- _What is required_
Each line from the one that has "Jack kábelek (20, 1219)" through the end of the entries below must be written out exactly; leave out all other lines.

[Collected data entries]
------------

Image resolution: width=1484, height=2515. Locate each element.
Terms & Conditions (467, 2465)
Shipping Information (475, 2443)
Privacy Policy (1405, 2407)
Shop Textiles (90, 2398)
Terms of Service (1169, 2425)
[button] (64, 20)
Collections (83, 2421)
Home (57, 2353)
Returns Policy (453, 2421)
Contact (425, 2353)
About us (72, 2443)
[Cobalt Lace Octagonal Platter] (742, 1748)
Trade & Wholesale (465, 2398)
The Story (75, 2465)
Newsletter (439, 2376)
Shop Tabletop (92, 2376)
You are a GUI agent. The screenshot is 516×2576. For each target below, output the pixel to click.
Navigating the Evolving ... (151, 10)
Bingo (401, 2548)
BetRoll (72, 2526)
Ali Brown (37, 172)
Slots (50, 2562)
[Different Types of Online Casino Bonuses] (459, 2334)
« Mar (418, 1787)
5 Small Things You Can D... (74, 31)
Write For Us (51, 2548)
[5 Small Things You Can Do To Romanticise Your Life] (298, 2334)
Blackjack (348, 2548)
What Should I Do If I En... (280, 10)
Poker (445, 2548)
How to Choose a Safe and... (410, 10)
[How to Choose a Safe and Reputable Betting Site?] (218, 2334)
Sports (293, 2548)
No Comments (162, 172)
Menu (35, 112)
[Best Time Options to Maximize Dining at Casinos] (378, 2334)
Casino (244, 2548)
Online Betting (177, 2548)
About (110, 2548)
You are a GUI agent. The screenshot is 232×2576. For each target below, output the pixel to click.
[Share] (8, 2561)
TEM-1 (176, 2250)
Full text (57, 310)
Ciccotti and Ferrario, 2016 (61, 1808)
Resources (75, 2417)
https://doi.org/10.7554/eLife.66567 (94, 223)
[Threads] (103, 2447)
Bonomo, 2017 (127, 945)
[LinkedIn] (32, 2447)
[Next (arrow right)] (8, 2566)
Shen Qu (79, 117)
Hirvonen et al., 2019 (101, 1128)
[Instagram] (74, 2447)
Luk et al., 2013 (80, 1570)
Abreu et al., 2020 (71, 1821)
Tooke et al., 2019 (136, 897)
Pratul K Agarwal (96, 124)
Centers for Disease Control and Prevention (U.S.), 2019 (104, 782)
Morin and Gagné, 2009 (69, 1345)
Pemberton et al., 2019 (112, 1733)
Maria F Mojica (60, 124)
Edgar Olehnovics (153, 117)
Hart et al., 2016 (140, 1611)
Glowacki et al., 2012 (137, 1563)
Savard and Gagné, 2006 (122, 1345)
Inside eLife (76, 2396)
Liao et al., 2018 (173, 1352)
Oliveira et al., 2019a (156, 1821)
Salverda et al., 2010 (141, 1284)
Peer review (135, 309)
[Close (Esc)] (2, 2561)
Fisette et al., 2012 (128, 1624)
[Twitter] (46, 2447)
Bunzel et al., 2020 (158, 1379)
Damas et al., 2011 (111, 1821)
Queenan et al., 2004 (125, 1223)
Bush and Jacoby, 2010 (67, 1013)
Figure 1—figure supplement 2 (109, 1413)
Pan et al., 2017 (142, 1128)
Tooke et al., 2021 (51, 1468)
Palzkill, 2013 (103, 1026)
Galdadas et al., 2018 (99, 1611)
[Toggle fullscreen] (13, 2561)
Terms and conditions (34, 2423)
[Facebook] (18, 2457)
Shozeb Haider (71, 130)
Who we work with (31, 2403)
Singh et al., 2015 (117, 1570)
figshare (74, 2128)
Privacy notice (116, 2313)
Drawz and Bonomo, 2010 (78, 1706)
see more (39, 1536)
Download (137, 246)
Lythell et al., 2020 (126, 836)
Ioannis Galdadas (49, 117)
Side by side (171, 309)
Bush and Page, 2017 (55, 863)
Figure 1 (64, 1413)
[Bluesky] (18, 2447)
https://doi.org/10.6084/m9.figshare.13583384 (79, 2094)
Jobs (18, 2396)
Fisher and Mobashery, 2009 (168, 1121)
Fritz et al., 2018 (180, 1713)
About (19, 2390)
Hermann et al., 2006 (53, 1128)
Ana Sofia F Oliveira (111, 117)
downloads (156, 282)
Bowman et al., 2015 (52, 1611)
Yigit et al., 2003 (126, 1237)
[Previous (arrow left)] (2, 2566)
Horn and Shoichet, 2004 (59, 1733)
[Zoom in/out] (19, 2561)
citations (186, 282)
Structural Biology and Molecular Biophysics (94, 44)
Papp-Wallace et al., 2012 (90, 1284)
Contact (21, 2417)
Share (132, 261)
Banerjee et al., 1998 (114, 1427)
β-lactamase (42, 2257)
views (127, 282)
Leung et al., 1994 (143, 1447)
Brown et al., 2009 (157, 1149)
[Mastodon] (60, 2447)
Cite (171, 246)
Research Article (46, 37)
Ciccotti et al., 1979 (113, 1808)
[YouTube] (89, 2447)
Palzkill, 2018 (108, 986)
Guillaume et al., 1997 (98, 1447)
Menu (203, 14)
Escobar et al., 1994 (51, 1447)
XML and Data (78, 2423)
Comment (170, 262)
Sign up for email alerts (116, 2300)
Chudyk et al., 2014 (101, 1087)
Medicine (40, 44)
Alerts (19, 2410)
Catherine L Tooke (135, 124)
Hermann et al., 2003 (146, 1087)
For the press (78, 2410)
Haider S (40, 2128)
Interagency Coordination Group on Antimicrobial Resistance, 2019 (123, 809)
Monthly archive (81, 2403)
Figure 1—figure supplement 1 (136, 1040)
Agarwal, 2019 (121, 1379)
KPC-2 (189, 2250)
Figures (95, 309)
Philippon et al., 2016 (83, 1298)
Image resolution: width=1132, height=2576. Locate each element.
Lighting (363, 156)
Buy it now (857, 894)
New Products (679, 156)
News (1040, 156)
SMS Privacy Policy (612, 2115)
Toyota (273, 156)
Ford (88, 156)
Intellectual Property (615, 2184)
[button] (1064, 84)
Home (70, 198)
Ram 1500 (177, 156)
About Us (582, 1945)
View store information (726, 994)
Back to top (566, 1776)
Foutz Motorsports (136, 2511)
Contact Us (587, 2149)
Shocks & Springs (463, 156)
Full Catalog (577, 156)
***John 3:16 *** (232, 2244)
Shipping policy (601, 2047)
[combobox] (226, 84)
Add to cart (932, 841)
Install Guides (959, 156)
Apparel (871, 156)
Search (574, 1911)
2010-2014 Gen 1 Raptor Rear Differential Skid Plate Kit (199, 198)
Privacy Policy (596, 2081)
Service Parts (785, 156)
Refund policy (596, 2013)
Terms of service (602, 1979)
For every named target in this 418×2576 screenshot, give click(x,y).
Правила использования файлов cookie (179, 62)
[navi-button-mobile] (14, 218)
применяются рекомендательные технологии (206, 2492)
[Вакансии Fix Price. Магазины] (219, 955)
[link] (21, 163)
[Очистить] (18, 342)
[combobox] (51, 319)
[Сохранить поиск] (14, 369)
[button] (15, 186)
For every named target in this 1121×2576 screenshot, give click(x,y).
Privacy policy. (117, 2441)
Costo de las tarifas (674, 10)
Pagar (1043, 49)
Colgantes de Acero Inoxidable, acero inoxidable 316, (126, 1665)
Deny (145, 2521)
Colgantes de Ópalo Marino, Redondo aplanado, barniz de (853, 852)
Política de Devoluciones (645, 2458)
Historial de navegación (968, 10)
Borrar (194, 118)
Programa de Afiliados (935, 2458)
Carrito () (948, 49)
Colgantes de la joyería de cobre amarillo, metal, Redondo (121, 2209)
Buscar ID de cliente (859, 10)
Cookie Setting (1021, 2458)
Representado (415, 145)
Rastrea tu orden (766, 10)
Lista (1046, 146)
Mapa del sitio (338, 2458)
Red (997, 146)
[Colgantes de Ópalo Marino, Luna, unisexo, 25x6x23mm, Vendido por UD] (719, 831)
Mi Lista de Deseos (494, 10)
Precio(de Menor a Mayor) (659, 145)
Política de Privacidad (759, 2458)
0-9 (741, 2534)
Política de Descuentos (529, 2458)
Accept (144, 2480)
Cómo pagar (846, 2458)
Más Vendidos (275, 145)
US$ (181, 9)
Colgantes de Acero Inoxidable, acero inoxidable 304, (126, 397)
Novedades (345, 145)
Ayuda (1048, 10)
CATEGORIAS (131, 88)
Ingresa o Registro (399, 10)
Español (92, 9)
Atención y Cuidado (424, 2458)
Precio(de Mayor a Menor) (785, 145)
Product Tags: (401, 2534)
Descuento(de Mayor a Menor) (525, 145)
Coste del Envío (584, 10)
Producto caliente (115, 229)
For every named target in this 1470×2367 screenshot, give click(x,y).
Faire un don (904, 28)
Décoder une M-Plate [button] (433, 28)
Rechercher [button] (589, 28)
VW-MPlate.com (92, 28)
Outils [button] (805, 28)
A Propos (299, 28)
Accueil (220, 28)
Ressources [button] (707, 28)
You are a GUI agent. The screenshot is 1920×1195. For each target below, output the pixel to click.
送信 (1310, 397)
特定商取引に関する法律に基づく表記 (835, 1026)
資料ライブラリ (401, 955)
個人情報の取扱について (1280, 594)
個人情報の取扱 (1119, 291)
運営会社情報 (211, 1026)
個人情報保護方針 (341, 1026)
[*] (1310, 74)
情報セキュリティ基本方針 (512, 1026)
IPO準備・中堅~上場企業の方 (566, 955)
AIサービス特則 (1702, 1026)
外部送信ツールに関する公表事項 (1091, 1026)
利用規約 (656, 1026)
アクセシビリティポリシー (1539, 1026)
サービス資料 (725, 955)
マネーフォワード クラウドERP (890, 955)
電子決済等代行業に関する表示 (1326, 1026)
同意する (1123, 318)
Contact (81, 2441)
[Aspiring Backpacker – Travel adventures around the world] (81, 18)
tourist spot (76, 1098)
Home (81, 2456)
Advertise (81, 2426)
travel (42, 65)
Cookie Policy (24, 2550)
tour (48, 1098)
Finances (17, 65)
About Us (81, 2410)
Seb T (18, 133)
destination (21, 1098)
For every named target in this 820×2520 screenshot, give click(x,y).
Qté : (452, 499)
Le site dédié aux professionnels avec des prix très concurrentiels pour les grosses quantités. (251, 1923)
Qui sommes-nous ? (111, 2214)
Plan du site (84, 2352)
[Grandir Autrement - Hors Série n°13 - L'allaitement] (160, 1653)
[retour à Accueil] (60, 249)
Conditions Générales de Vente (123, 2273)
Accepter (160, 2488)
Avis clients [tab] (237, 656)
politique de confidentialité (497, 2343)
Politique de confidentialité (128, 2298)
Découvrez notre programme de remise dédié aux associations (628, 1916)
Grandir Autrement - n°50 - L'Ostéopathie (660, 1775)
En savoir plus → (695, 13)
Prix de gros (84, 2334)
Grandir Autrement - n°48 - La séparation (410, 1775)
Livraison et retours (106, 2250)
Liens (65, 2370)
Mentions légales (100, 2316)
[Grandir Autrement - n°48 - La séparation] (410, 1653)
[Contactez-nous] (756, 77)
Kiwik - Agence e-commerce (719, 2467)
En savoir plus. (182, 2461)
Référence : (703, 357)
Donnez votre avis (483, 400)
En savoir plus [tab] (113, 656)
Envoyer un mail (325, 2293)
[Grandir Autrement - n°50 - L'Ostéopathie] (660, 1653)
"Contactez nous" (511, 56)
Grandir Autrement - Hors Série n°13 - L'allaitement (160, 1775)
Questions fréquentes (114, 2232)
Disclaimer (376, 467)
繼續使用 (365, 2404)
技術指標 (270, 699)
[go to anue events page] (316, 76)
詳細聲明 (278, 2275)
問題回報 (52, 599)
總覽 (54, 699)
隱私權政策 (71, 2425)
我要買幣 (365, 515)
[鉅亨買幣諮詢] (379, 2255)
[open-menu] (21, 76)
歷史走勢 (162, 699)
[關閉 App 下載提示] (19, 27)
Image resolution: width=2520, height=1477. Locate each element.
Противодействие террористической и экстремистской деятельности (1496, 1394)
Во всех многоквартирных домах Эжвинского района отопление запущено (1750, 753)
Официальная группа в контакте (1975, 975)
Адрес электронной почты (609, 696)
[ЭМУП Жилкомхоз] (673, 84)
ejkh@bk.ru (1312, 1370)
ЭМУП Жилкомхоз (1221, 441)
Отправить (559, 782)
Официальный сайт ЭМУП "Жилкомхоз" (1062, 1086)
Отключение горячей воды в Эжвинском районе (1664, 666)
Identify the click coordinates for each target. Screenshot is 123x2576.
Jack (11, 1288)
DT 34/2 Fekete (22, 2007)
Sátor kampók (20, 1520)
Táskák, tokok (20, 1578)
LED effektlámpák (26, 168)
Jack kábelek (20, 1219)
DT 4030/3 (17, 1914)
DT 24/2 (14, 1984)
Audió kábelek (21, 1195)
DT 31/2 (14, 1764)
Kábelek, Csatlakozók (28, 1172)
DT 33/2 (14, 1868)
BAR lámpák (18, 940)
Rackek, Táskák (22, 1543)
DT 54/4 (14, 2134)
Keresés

------------

- _Exercise answer_
Jack kábelek (20, 1219)
DT 4030/3 (17, 1914)
DT 24/2 (14, 1984)
Audió kábelek (21, 1195)
DT 31/2 (14, 1764)
Kábelek, Csatlakozók (28, 1172)
DT 33/2 (14, 1868)
BAR lámpák (18, 940)
Rackek, Táskák (22, 1543)
DT 54/4 (14, 2134)
Keresés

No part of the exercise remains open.